LocationFix carries latitude/longitude, accuracy, altitude (+ accuracy), heading, speed, and a timestamp. See the AzulMaps example for a live readout.

Pen / stylus

Pen input (Apple Pencil, S-Pen, Wacom) is state-based, like sensors: react to ordinary pointer events (MouseDown / MouseMove / MouseUp) and read the pen detail with CallbackInfo::get_pen_state (or get_pen_pressure / get_pen_tilt). PenState carries position, pressure, tilt, the contact + eraser flags, the barrel button, and the extended axes (tangential pressure, barrel roll). The platform backend populates it through the gesture manager; examples/azul-paint uses exactly this to draw pressure-modulated, barrel-roll-oriented strokes.

extern "C" fn on_pointer_move(mut data: RefAny, info: CallbackInfo) -> Update {
    if let Some(pen) = info.get_pen_state().into_option() {
        let width = 2.0 + pen.pressure * 10.0; // light touch -> thin line
        // ... draw with `width`, oriented by pen.barrel_roll, erase if is_eraser
    }
    Update::RefreshDom
}

(The PenDown/Move/Up event filters exist but are not the path apps use - pointer-event + get_pen_state is.)

Safe-area insets (notches)

On displays with a notch, rounded corners, or system bars (a MacBook notch, a phone, a tablet) part of the window is obscured. Read the insets - the margins to keep interactive content clear of - with CallbackInfo::get_safe_area_insets:

extern "C" fn on_event(data: RefAny, info: CallbackInfo) -> Update {
    let safe = info.get_safe_area_insets();          // css SafeAreaInsets
    if let Some(top) = safe.top.into_option() {
        // ... pad the top bar by `top` so it clears the notch
    }
    Update::DoNothing
}

SafeAreaInsets carries top / right / bottom / left, each an OptionPixelValue (None where there is no inset). It's the same azul_css::SafeAreaInsets the styling system holds, so the values are shared with layout.
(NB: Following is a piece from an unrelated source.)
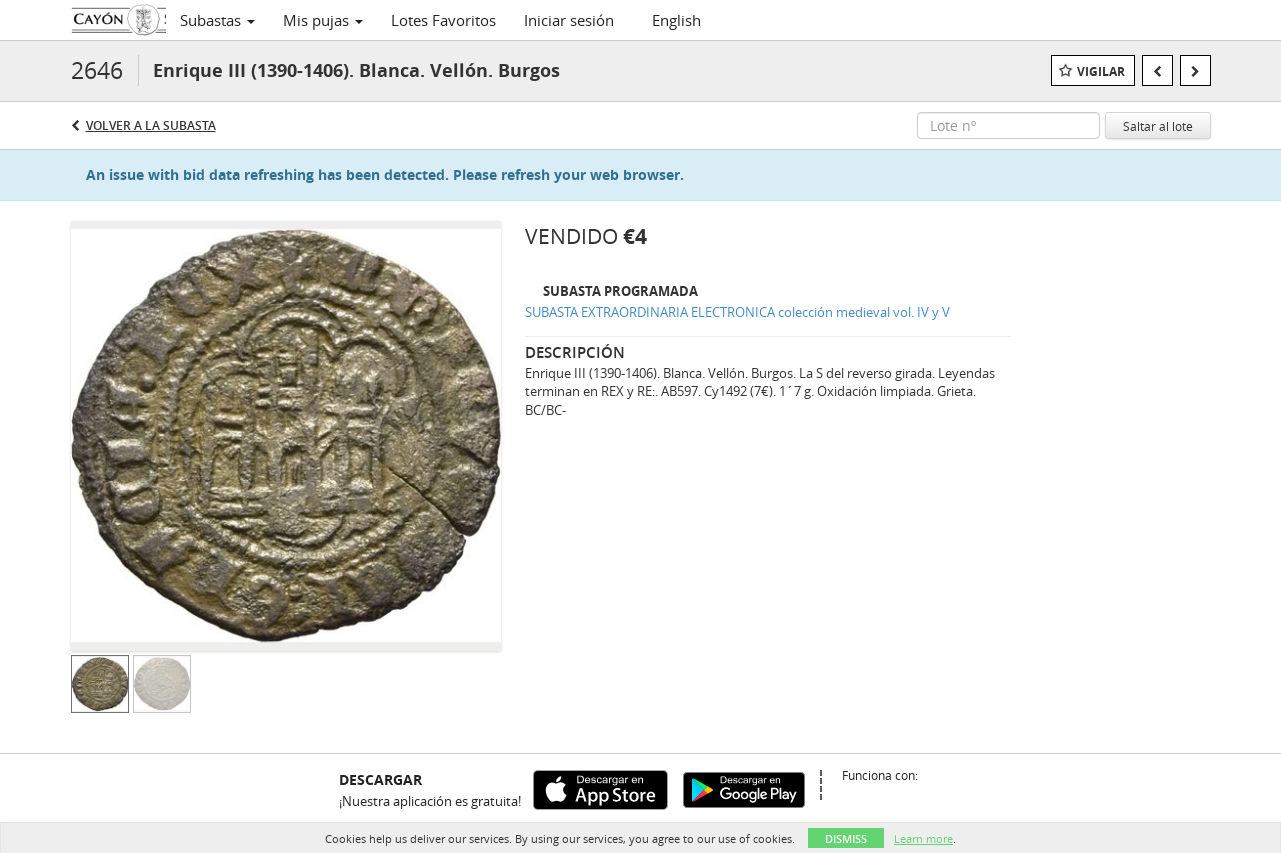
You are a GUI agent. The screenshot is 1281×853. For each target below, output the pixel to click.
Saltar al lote (1158, 126)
The platform shell populates them - macOS reads the notch via NSView.safeAreaInsets; iOS (UIView.safeAreaInsets) and Android (WindowInsets) are being wired. Zero on displays with no inset.

Configurability

  • Sensors: the manager keeps one reading per SensorKind; request rate / which sensors are platform-backend concerns (CoreMotion / Android SensorManager).
  • Gamepad: deadzone + rumble are platform-backend features; the cross- platform surface gives you raw stick/trigger values and the button bitset.
  • Geolocation: GeolocationProbeConfig configures accuracy, background delivery, max accuracy, and minimum interval at mount time.

Testing without hardware

Every path above is exercised synthetically (no device) by layout/tests/synthetic_events.rs: it injects readings/states/fixes through the same push_sensor_reading / push_gamepad_state / push_location_fix channels the real platform backends use, then asserts the manager folds them and the EventProvider yields SensorChanged / GamepadInput. See e2e-testing. The pen path is exercised via GestureAndDragManager::update_pen_state -> get_pen_state.